The decision to sign up was a no-brainer for Pamela O'Hara, president of BatchBlue Software, one of the intial 50 vendors in the Google marketplace.

BatchBlue provides CRM software integrated with tools to monitor customers' social networking output, as well as information from other Web-based services, to help create a fully integrated picture of each customer, according to O'Hara.

Cloud computing is the way to go for small businesses, she said, and supporting Google's decision to open its products to such tight integration can only further the cause.

"We think it's the right thing to do," she told the E-Commerce Times. "It's cheaper, it's easier -- it's more reliable."

The company did not need to make any changes to its core software to integrate with Apps, O'Hara said, but did have to do some development to accommodate the sign-in and navigation process.

Battling Microsoft

About 25 million users and two million businesses have adopted Google Apps in the last three years, so there's a built-in audience for the applications, according to Google.

However, it remains to be seen whether the marketplace will help Google Apps make a better showing against Microsoft (Nasdaq: MSFT) Office and its soon-to-be-born online version.

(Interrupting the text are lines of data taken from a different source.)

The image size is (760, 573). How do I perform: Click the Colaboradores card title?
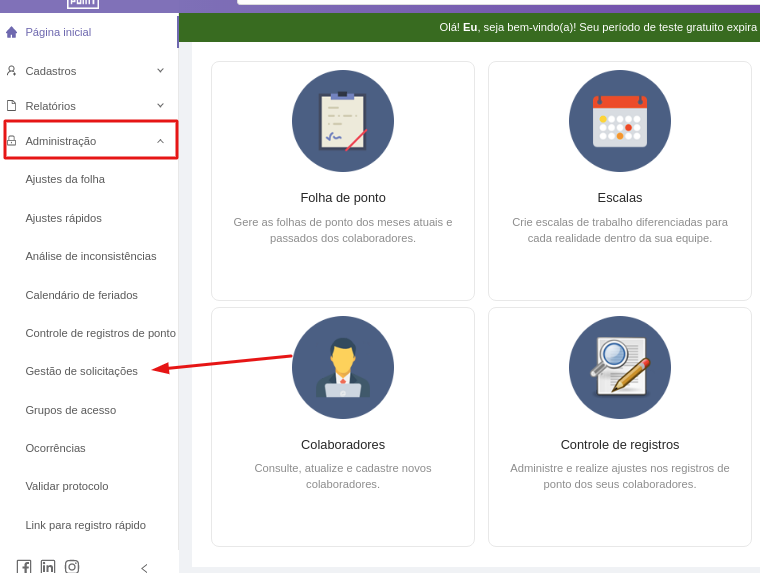[x=343, y=445]
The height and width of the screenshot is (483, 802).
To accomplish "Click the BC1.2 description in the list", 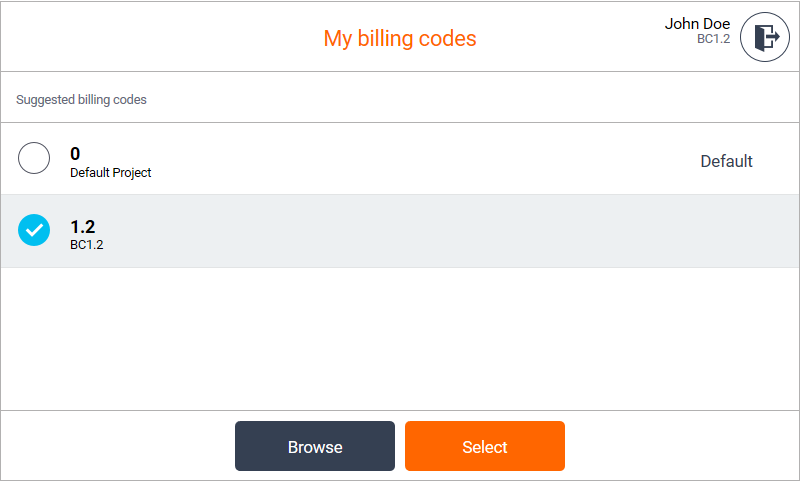I will 86,244.
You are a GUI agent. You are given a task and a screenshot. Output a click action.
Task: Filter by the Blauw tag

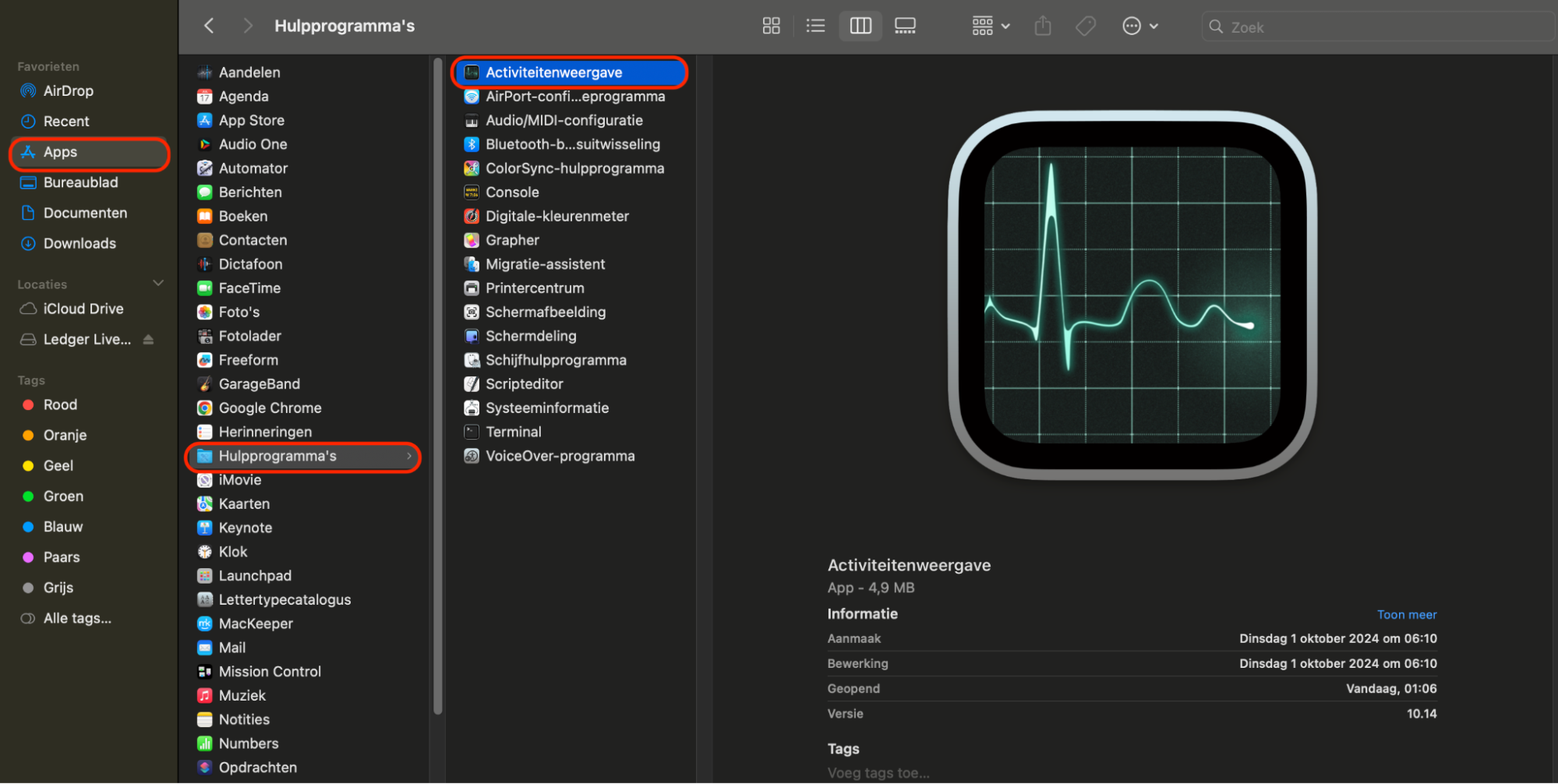click(62, 527)
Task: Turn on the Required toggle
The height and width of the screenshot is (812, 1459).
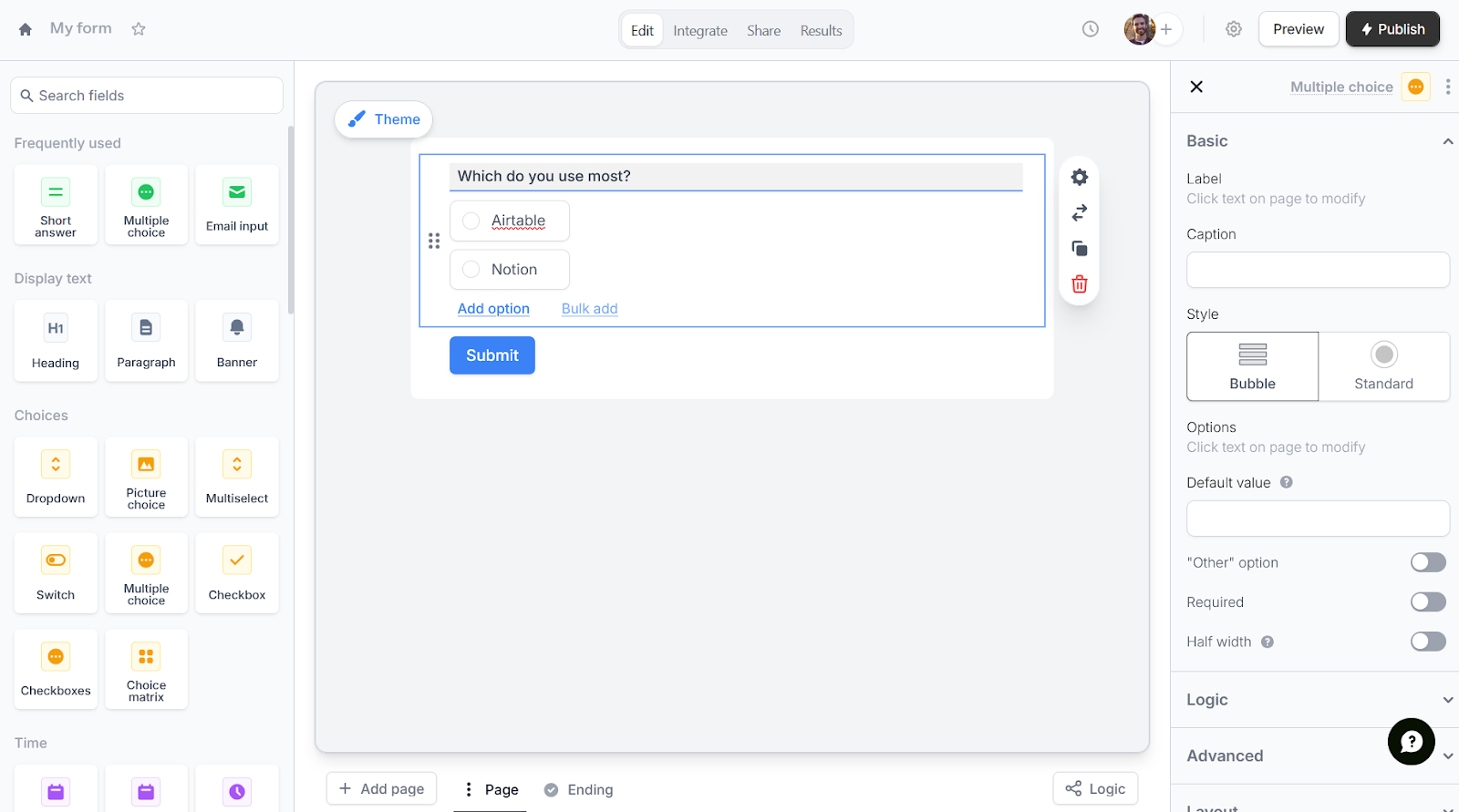Action: (1428, 602)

The answer is, "not likely," said Sheri McLeish, a Forrester analyst who covers enterprise software.

"I haven't seen an appetite for it," she told the E-Commerce Times. "There's really no immediate benefit."

Larger businesses are too tightly coiled in the Office ecosystem to make the wholesale switch to Google or any other alternatives, noted McLeish. Businesses have too great an investment in software solutions that run and work with Office to switch.

Microsoft does have marketplaces surrounding its products, but they aren't of the "click-and-install" variety that Google is touting, and that competing online productivity provider Zoho offered before that, McLeish said.

One thing that could begin driving businesses away from Microsoft is the cost of continuing to work with an Exchange server setup, she said. That could lead companies to begin looking at offsite email services such as Google Apps, and that could open the door to wider acceptance.